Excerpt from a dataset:
═══

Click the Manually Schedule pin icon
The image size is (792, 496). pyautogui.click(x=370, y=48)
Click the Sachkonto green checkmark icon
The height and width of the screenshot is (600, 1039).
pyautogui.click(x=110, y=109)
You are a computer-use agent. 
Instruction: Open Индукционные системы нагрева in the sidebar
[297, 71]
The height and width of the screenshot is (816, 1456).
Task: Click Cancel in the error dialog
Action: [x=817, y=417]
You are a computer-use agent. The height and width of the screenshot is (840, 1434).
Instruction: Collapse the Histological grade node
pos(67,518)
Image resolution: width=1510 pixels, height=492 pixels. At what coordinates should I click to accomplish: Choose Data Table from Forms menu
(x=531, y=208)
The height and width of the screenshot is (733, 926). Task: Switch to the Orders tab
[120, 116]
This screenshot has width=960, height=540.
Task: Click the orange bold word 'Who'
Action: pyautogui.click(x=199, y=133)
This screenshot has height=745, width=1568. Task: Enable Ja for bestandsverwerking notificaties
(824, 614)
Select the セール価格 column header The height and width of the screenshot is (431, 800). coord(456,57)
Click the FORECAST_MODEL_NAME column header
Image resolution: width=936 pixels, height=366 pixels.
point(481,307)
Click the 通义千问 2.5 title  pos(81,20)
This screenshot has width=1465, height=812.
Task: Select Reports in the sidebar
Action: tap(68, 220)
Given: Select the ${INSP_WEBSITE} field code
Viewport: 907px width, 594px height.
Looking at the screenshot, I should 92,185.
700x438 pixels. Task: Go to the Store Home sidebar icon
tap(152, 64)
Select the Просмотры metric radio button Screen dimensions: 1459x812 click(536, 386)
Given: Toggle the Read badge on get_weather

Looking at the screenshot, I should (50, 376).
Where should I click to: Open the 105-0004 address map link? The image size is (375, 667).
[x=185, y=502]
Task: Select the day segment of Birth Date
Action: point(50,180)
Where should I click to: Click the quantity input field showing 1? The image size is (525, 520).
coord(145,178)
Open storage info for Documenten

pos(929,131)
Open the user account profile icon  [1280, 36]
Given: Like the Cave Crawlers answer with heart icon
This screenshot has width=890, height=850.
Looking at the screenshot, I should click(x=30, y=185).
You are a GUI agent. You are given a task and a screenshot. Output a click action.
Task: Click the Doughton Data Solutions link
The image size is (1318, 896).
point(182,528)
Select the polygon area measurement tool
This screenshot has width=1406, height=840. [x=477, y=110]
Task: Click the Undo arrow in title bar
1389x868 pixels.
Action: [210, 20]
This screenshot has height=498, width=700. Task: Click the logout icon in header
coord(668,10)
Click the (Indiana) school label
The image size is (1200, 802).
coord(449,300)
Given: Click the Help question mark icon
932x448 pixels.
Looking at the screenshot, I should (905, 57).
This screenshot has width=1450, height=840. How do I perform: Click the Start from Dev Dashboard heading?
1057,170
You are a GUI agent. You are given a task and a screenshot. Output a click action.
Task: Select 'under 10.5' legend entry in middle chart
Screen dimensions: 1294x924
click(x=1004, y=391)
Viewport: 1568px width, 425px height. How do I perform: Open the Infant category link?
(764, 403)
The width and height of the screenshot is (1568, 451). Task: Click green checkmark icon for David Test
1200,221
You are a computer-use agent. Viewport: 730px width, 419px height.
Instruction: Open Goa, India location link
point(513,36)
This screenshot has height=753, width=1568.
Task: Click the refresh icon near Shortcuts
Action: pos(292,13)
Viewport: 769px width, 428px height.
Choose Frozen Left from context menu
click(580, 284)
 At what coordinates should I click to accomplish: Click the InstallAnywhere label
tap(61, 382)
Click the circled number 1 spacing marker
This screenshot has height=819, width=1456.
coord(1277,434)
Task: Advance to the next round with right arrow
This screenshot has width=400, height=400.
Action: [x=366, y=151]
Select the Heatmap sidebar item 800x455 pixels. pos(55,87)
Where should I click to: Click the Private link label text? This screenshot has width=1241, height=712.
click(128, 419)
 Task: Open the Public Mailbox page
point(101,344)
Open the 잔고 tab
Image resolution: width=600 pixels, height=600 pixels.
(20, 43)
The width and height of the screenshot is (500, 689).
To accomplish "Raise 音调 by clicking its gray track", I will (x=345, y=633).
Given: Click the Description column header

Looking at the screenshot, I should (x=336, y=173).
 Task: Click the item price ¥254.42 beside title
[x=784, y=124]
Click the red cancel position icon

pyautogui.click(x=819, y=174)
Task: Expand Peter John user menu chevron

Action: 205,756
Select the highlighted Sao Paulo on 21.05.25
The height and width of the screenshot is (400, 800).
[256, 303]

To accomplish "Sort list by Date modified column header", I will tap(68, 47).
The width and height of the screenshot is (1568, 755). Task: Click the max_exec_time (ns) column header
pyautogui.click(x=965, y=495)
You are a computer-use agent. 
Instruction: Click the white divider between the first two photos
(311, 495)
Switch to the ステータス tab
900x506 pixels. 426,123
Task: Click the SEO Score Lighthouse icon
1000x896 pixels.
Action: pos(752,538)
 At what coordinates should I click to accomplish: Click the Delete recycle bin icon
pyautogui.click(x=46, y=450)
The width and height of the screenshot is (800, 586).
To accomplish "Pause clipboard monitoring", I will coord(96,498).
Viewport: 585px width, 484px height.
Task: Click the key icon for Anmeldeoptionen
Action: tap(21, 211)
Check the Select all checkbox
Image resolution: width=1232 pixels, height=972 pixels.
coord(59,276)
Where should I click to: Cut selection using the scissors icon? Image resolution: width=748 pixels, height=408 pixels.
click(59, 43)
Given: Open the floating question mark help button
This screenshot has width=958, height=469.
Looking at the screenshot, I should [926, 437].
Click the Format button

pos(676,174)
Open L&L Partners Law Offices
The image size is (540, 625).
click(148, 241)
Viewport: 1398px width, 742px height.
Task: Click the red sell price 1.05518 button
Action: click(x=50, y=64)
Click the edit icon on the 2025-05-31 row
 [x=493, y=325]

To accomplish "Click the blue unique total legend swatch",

═══

_WHAT THIS TASK INVOLVES_
Revise the listing starting at the beginning and ending at the line containing "pos(67,518)", replacing "Instruction" with "Goal" and leaving everything else unchanged.

_TASK OUTPUT_
Click the Manually Schedule pin icon
The image size is (792, 496). pyautogui.click(x=370, y=48)
Click the Sachkonto green checkmark icon
The height and width of the screenshot is (600, 1039).
pyautogui.click(x=110, y=109)
You are a computer-use agent. 
Goal: Open Индукционные системы нагрева in the sidebar
[297, 71]
The height and width of the screenshot is (816, 1456).
Task: Click Cancel in the error dialog
Action: [x=817, y=417]
You are a computer-use agent. The height and width of the screenshot is (840, 1434).
Goal: Collapse the Histological grade node
pos(67,518)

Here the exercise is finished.